● **Requirement**
In the entries below, find each line with the string "width" and copy it.

● **Information given**
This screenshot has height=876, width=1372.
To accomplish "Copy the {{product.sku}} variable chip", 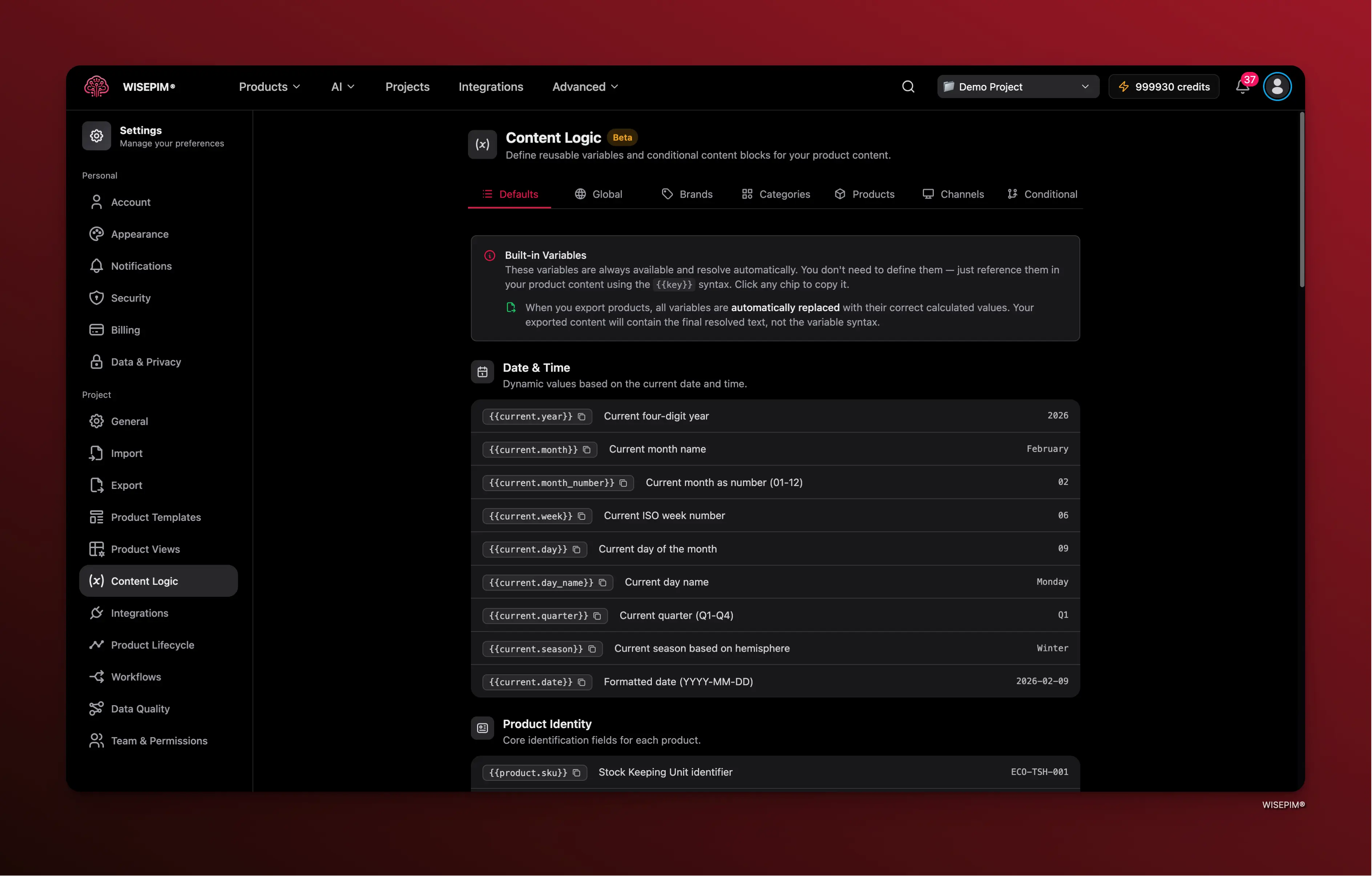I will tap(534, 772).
...
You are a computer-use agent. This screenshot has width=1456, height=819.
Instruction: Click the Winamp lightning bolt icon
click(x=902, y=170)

● **Solution**
This screenshot has height=876, width=1372.
You are a computer-use agent. This screenshot has width=1456, height=819.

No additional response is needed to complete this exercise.